Tuesday, 18 July 2017: The International Federation of Library Associations and Institutions (IFLA), in partnership with the Technology and Social Change Group at the University of Washington (TASCHA), launched today the first Development and Access to Information (DA2I) Report at The New York Public Library, during the United Nations High Level Political Forum.
The DA2I Report shows how essential access to information is for development, and makes the case for coordinated and sustained efforts by all to guarantee it. It demonstrates how meaningful access to information, supported by libraries, contributes to the achievement of the United Nations Sustainable Development Goals (SDGs), and monitors the progress countries are making towards fulfilling their commitments under the UN 2030 Agenda.
IFLA notes that as the Agenda for Sustainable Development progresses, the need to address the underlying factors holding back development in all our societies becomes more and more pressing. Few are as pernicious as information poverty – the lack of access to, or the ability to use, the information necessary to foster economically and socially inclusive societies. IFLA President Donna Scheeder stressed: “There is no sustainable development without access to information. And there is no meaningful, inclusive access to information without libraries.”

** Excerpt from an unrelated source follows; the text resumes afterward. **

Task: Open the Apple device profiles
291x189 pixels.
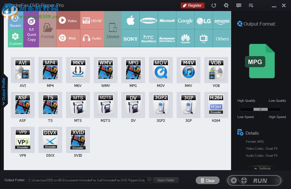Action: click(x=130, y=20)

In addition to the regulatory changes and infrastructure investment needed to ensure that everyone has the practical possibility to get online, the report calls for a coordinated drive to ensure that people have the confidence and skills needed to get the best out of the Internet. IFLA notes that this will require contributions from all levels of government and across stakeholder groups.
To monitor Member States’ progress, the report presents a set of baseline indicators, drawing on established datasets, as well as providing contributions from international experts showing how access to information is already making a difference. The report focuses this year on four SDGs highlighted at this year’s UN HLPF – agriculture (SDG 2), health (SDG 3), gender equality (SDG 5), and infrastructure and innovation (SDG 9).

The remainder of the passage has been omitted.